By Carolina Holado Balta – Spanish version
I was raised in a middle-class family originally from Chimbote, Peru. In 1998, my family moved to Cusco, Peru as a result of the “Fujishock,” the 1990 economic adjustment announced by then-president Alberto Fijimori to quell the country’s unrest. The massive privatization of northern Peru had resulted in big unemployment, and I wanted to actually use my professional skills as a tourist guide and not just have my title adorn the wall.
Once in Cusco, I applied to the faculty of tourism at San Antonio Abad University. I wanted to become a tour guide because I was smitten by the city’s beautiful cobblestone streets and gorgeous churches and arcades.
That same May 1st I encountered for the first time the Aymara. They are indigenous people who live in the Andes and in the Altipiano region of Peru. Large populations also exist in Tacna and Cusco.
Almayrans celebrate numerous feasts of virgins and saints, and it was during one such festival, the Cruz de Mayo, held annually in Cusco, that I first came across this fascinating culture. People were eating and chatting around a dressed cross. Elsewhere a cluster of women were drinking beer (liter bottles!) while their husbands quietly watched them dance and drink. I found the situation very funny and unreal. One woman in particular caught my eye. She seemed very proud, dressed in her silk blouse, her big gold earrings, and other gold ornaments that adorned her shawl and hat.
On weekends there is a highland fair where I again saw these jeweled, proud women. This time though they were selling products. While they were conducting business, the men were scurrying around and carrying supplies. It soon became clear to me that the Aymara society is matriarchal. We see further evidence of this at the frequent parades sprinkled throughout their calendar. Decked out in lavish costumes and dancing to big bands, the women carry thick wads of cash in the pockets of their silk petticoats. (Using credit cards is a foreign concept.) It is the women who pay for things; it also falls to the women to run what is an active street and market trading in southern Peru.
Aymarans are very protective of their culture and have many fascinating traditions. When Peru was colonized they feared assimilation so strongly that, in order to ensure they would not have any mestizo children, some of the women resorted to suicide if they became pregnant by a European.
One of their traditions involves something called a family “ayni.” If members of the community are going to live together, the ayni helps them set up their household by providing basics such as mattresses and appliances. If they get married, then, God! Family and friends give them not only blessings and furnishings but cash, a car, beer, trips, and more. This socio-economic system reflects just how important to the Aymara people the values of reciprocity and complementarity are.

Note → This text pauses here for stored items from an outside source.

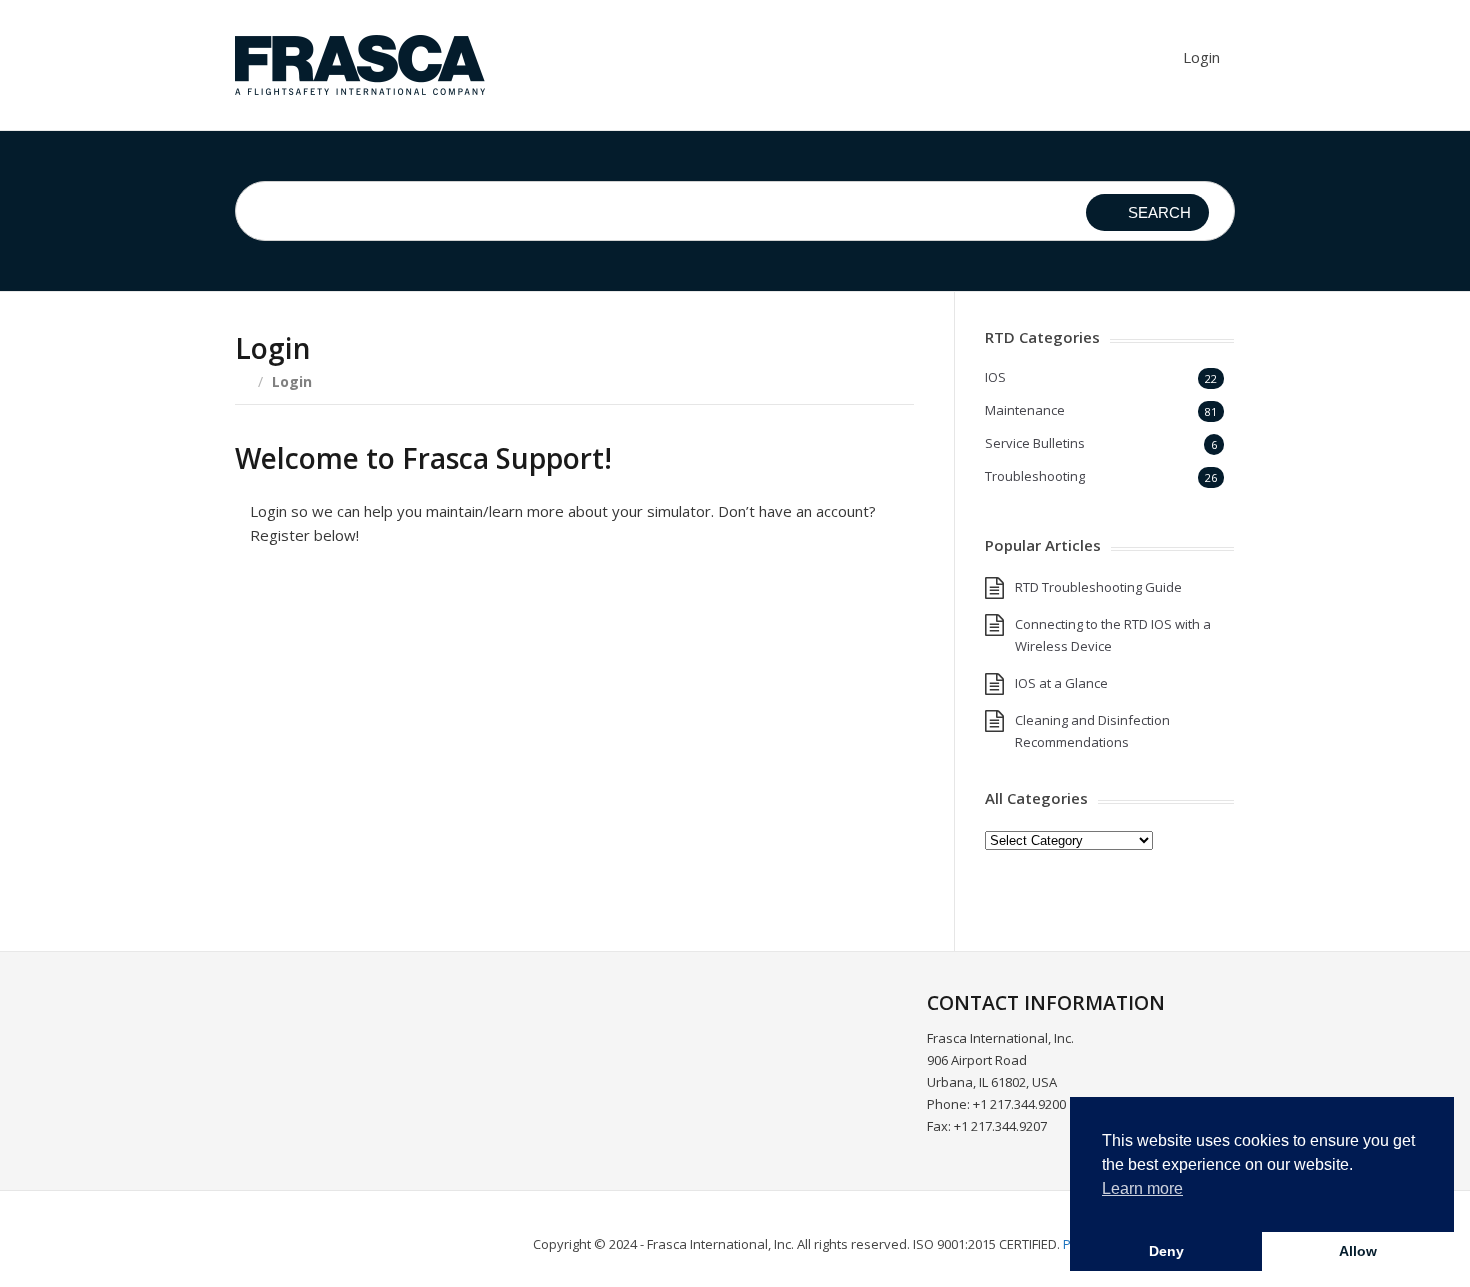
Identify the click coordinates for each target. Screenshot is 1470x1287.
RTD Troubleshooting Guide (1098, 587)
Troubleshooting (1035, 476)
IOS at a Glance (1061, 683)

Aymaran weddings are interesting in their own right. They feature “sikuris,” Andean musicians who play sampoñas (a type of Andean music) as the bride and groom dance out of the church and are greeted by dancers and family. The reception is enlivened by orchestras and live folkloric groups, and there is dancing and food everywhere. The family dances around with boxes of beer on their shoulders, and the celebrants dance carrying trays of cooked piglets. (Ultimately both the beer and the piglets get consumed.) So everything is jubilant. Notably, it is always the female in a given couple or family who bestows the congratulations and gifts upon the bride and groom.
When I asked an Aymara woman merchant her opinion of women’s empowerment, she answered without hesitation: “What is that? I am what my mother and my grandmother taught me: Be always strong. First comes work. Then raise strong and healthy children who study and will help at home. Then the rest will come.”